≡ Menu

A Note On the Empirics of Minimum-Wage Studies

Bill Hill (who has no Facebook account), after reading this post, asks a sensible question.  I’ll paraphrase his question.  (Mr. Hill: If I paraphrase mistakenly, do let me know ASAP.)

You [Boudreaux] say that minimum-wage legislation blocks the creation or discovery of economic opportunities that might well, had there been no such legislation, employed many low-skilled workers.  That claim might be true.  But even so, why would not empirical studies of changes in the minimum wage, and of differences in minimum-wages across political jurisdictions, fail to pick up these disemployment effects?

The answer is that such legislation likely blocks the creation or discovery of kinds of enterprises that differ greatly from existing enterprises in their mixes of labor and capital.  In particular, it’s plausible (although not certain) that, absent minimum-wage legislation or any significant threat of such legislation being enacted, entrepreneurs would experiment with enterprises using lots of low-skilled labor relative to other inputs.  For example, (and I here just speculate, because I’m no entrepreneur), a firm might arise that uses legions of low-skilled workers to deliver advertising fliers door to door, or uses legions of low-skilled workers to canvas neighborhoods offering to do light gardening work.

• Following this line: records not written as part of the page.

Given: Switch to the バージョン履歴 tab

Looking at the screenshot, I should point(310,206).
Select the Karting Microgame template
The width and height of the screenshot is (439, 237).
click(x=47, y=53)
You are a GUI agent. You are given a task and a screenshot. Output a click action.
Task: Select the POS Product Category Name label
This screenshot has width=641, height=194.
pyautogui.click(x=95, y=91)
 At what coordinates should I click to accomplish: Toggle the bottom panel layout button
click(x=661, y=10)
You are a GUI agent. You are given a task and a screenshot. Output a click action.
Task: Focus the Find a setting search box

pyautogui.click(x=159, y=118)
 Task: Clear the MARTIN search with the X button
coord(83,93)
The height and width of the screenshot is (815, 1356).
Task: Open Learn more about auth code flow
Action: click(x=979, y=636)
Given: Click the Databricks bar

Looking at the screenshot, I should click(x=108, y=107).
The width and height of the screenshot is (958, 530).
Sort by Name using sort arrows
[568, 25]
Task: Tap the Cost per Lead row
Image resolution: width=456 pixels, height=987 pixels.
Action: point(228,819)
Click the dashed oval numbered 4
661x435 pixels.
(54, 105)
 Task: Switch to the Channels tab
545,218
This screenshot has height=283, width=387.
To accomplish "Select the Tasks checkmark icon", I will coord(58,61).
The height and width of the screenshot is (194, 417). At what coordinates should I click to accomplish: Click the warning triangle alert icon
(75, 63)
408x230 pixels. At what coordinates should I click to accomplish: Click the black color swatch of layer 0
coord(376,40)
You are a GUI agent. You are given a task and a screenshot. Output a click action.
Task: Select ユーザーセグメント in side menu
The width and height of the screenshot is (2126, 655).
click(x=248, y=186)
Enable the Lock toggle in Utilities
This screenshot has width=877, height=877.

But because we are burdened by minimum-wage legislation, and have been burdened by it for so long now without any reasonable prospect of its repeal, no one bothers even to think along the lines of creating such enterprises.  The enterprises that are created are ones that are reasonably well-equipped to deal with minimum-wage legislation – which is one reason why the (relatively) small changes and differences in such legislation do not register larger disemployment effects in the empirical studies (and why such effects are sometimes impossible even to detect).